## Exercise
Look for the line that has "Instruction: Click the Ubuntu Touch logo icon" in the material below; please repeat it and every line after it, exactly, up to and including the line that has "Given: Click the Instagram", and nothing else.

## Material for this exercise
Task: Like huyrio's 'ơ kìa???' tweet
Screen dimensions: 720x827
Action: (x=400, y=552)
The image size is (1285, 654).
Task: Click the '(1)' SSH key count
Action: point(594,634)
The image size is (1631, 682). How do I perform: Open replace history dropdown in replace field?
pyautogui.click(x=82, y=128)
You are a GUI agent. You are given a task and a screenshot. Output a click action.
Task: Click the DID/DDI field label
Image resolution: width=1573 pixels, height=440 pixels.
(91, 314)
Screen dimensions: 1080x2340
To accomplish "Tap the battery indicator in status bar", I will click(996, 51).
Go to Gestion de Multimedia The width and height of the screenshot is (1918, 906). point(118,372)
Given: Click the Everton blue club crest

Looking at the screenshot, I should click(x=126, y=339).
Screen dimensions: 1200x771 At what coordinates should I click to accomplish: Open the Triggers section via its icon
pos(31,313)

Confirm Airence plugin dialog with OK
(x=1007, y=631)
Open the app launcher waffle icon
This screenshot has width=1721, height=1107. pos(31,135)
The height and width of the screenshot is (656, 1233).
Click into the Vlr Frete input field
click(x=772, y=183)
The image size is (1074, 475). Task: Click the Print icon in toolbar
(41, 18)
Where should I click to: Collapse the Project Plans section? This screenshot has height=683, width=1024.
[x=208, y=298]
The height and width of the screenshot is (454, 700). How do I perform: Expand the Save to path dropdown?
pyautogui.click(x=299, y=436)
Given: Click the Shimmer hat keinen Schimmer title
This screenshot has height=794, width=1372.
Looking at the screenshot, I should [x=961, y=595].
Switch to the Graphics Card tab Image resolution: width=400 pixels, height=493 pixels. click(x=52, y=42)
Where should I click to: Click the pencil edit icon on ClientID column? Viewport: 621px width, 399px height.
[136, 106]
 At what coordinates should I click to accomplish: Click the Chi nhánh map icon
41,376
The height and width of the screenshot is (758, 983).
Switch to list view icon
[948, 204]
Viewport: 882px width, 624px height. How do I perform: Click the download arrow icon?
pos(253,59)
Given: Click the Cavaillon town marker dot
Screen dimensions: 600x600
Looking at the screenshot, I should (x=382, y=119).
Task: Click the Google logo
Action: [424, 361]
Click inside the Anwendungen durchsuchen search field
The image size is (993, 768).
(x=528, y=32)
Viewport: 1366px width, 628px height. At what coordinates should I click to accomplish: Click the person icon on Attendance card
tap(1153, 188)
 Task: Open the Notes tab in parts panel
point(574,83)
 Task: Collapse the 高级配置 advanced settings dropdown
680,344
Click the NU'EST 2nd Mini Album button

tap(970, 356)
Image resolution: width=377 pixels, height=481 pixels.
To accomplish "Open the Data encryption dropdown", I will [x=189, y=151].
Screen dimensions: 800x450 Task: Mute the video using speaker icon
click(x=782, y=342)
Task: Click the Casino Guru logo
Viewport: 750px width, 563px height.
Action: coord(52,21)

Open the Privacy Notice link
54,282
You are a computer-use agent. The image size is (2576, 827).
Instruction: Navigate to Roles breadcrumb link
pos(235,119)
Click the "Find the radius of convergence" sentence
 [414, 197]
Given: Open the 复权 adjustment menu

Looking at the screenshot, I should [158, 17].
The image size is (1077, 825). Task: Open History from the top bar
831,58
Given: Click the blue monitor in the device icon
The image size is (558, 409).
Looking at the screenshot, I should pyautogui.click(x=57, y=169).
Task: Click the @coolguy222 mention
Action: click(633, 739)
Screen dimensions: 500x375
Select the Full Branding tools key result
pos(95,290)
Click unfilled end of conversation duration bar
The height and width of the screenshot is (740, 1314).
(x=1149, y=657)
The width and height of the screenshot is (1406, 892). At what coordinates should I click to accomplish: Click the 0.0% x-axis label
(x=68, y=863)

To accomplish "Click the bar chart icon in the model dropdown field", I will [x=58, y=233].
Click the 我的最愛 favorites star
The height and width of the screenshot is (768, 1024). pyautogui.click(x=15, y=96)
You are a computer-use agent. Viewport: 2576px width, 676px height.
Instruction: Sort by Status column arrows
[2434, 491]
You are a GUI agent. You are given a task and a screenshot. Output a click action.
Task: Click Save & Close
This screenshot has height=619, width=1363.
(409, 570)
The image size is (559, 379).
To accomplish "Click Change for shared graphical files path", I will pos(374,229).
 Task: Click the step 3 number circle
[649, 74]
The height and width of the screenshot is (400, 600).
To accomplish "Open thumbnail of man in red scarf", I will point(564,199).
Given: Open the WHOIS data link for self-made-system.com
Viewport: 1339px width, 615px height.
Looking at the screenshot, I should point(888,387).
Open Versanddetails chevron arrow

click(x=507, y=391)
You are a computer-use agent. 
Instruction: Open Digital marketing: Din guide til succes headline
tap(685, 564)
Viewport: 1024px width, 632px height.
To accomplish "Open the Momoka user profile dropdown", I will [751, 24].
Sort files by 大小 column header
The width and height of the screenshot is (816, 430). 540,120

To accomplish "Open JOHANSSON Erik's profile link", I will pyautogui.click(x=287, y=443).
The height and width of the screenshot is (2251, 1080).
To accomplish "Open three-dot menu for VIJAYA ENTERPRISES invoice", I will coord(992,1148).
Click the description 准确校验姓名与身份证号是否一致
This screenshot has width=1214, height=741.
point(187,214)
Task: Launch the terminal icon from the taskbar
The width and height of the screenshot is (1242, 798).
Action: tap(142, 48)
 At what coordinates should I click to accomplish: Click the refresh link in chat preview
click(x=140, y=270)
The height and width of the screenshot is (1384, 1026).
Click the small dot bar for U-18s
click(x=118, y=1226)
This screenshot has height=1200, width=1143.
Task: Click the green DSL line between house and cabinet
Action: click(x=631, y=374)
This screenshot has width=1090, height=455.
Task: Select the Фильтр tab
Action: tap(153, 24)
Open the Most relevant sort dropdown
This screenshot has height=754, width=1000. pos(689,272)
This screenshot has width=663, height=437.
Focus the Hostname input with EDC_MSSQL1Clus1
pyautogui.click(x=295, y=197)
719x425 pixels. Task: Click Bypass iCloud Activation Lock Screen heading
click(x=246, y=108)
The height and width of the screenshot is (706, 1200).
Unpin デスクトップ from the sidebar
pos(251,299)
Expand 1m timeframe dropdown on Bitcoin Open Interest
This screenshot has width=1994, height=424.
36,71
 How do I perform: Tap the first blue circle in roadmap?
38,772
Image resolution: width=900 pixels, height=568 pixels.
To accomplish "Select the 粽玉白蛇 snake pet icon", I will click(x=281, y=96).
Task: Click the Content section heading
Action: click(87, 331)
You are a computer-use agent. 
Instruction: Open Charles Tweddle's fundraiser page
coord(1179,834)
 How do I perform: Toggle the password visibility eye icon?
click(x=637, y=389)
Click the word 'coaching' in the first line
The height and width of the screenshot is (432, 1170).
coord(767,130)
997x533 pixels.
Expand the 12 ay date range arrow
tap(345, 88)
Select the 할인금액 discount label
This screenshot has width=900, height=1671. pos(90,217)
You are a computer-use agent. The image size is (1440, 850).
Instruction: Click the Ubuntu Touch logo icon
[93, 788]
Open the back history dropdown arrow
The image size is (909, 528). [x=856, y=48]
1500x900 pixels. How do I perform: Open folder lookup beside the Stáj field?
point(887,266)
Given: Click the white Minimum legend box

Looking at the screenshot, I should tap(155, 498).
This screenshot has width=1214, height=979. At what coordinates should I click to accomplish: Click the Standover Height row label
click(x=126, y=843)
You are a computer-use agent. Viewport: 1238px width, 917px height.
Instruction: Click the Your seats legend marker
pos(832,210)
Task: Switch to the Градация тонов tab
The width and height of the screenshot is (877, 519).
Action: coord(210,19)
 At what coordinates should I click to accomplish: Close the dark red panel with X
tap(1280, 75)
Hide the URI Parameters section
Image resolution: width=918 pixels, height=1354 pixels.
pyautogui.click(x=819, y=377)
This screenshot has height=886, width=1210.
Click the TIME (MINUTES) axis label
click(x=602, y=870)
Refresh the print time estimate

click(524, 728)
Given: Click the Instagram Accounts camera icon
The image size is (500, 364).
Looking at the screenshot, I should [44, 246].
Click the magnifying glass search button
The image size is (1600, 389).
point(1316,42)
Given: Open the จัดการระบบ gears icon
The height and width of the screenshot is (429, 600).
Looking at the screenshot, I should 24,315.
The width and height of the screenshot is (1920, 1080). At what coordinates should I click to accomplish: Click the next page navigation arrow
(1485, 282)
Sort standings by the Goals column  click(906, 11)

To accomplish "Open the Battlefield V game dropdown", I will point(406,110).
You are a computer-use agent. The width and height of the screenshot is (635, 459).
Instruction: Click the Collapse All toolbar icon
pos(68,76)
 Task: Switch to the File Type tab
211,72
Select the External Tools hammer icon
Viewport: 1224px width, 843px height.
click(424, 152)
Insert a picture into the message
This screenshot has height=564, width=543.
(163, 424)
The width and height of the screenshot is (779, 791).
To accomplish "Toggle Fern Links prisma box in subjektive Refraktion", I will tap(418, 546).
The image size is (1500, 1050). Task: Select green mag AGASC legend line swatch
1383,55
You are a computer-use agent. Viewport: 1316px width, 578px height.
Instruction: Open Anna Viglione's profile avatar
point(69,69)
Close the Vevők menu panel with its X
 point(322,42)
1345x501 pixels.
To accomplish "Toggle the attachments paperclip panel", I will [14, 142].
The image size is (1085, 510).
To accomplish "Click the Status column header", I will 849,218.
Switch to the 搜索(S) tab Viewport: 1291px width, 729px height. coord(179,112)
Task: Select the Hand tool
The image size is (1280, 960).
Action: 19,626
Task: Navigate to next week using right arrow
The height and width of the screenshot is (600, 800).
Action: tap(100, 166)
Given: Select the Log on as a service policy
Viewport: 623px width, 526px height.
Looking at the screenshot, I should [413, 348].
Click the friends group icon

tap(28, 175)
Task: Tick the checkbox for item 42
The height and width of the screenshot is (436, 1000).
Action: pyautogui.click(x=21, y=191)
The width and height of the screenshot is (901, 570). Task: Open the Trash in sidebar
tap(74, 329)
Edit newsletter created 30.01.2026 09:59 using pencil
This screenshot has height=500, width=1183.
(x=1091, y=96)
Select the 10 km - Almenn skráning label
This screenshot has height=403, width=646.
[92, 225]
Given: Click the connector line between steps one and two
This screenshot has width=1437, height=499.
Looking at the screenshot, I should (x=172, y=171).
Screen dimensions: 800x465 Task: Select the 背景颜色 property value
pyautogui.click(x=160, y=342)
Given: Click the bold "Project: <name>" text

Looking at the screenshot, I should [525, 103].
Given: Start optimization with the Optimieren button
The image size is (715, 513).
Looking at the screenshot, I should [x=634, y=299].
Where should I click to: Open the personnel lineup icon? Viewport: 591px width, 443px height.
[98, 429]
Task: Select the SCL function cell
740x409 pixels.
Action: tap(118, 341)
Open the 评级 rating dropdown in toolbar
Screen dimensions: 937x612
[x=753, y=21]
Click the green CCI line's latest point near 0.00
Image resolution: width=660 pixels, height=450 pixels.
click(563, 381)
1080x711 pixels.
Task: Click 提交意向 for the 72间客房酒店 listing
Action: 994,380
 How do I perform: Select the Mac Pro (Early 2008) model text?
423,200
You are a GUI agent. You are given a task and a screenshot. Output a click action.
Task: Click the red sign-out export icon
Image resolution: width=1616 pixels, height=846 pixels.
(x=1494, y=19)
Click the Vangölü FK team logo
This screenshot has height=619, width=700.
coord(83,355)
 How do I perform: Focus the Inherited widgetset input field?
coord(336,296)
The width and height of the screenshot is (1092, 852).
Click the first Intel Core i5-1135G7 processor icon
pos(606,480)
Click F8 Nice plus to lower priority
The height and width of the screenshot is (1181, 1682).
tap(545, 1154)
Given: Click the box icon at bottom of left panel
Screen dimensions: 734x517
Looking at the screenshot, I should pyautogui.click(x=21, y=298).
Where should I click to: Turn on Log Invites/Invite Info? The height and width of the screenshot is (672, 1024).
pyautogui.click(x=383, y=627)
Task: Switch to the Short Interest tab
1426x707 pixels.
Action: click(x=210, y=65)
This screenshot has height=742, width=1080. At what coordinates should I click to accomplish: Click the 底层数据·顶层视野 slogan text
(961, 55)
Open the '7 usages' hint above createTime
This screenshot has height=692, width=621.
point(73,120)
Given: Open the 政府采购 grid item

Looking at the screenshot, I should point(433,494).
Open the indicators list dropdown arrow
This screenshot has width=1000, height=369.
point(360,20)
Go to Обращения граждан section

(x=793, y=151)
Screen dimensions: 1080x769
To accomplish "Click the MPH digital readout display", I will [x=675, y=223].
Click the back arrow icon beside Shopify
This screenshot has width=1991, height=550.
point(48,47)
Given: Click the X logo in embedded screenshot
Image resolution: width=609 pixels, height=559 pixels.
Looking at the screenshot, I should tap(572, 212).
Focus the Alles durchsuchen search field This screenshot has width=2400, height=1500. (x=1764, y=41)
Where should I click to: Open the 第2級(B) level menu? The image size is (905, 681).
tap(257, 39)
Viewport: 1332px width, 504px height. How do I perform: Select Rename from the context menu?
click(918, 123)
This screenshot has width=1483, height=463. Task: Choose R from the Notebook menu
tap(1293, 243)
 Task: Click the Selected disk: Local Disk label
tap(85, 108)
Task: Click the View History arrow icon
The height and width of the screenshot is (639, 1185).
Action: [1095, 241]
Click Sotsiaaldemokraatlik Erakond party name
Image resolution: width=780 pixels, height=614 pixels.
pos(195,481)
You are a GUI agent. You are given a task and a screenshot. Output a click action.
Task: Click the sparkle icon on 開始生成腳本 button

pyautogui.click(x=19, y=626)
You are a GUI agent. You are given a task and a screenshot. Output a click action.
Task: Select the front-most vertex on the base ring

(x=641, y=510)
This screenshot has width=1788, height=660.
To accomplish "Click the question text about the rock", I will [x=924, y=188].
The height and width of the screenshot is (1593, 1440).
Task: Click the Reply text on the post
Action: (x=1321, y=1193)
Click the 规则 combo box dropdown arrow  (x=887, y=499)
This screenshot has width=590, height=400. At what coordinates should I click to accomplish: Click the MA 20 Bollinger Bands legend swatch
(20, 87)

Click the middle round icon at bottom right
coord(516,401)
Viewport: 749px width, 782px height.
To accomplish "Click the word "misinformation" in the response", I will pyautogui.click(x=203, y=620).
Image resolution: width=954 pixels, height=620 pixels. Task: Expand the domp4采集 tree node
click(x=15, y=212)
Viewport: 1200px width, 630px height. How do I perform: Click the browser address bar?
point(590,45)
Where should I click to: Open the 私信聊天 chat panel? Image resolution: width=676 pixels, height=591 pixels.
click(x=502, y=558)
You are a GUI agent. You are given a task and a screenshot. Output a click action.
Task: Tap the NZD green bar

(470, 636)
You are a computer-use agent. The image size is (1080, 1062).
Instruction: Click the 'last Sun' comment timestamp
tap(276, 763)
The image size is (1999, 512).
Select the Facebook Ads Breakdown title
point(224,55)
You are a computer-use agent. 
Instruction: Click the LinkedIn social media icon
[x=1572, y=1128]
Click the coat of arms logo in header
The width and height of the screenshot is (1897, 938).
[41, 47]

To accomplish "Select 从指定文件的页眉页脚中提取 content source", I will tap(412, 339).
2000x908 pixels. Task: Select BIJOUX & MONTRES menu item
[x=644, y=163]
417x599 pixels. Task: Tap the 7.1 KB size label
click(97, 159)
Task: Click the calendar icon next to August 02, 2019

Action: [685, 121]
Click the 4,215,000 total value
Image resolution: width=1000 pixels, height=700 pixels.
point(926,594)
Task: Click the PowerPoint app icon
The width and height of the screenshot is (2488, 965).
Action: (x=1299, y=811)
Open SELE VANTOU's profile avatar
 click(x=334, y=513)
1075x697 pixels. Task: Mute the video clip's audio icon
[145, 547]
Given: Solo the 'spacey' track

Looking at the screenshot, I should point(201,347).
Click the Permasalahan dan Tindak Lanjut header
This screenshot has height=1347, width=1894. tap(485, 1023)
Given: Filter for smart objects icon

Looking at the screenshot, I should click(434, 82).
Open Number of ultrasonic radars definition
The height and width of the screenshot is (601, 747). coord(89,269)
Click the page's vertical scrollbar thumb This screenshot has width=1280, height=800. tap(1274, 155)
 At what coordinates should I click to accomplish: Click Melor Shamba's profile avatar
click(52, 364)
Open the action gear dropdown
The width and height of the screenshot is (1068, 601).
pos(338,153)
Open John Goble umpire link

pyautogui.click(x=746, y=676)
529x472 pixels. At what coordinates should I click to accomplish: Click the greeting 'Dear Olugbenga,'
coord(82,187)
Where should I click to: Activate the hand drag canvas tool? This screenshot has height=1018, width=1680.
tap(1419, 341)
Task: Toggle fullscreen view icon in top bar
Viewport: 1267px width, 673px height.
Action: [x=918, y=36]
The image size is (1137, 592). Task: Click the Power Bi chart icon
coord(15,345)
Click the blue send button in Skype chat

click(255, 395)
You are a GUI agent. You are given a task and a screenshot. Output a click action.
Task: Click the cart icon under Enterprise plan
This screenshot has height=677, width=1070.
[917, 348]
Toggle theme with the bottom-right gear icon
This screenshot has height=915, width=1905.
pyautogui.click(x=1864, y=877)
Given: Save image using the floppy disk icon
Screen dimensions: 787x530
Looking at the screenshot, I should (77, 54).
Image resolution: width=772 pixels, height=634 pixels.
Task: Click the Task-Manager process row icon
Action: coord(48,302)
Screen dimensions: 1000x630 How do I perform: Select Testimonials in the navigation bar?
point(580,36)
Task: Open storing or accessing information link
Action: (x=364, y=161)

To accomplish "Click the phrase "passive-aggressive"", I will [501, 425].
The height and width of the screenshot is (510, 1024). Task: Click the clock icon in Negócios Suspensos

## Task answer
Instruction: Click the Ubuntu Touch logo icon
[93, 788]
Open the back history dropdown arrow
The image size is (909, 528). [x=856, y=48]
1500x900 pixels. How do I perform: Open folder lookup beside the Stáj field?
point(887,266)
Given: Click the white Minimum legend box

Looking at the screenshot, I should tap(155, 498).
This screenshot has width=1214, height=979. At what coordinates should I click to accomplish: Click the Standover Height row label
click(x=126, y=843)
You are a computer-use agent. Viewport: 1238px width, 917px height.
Instruction: Click the Your seats legend marker
pos(832,210)
Task: Switch to the Градация тонов tab
The width and height of the screenshot is (877, 519).
Action: coord(210,19)
 At what coordinates should I click to accomplish: Close the dark red panel with X
tap(1280, 75)
Hide the URI Parameters section
Image resolution: width=918 pixels, height=1354 pixels.
pyautogui.click(x=819, y=377)
This screenshot has height=886, width=1210.
Click the TIME (MINUTES) axis label
click(x=602, y=870)
Refresh the print time estimate

click(524, 728)
Given: Click the Instagram Accounts camera icon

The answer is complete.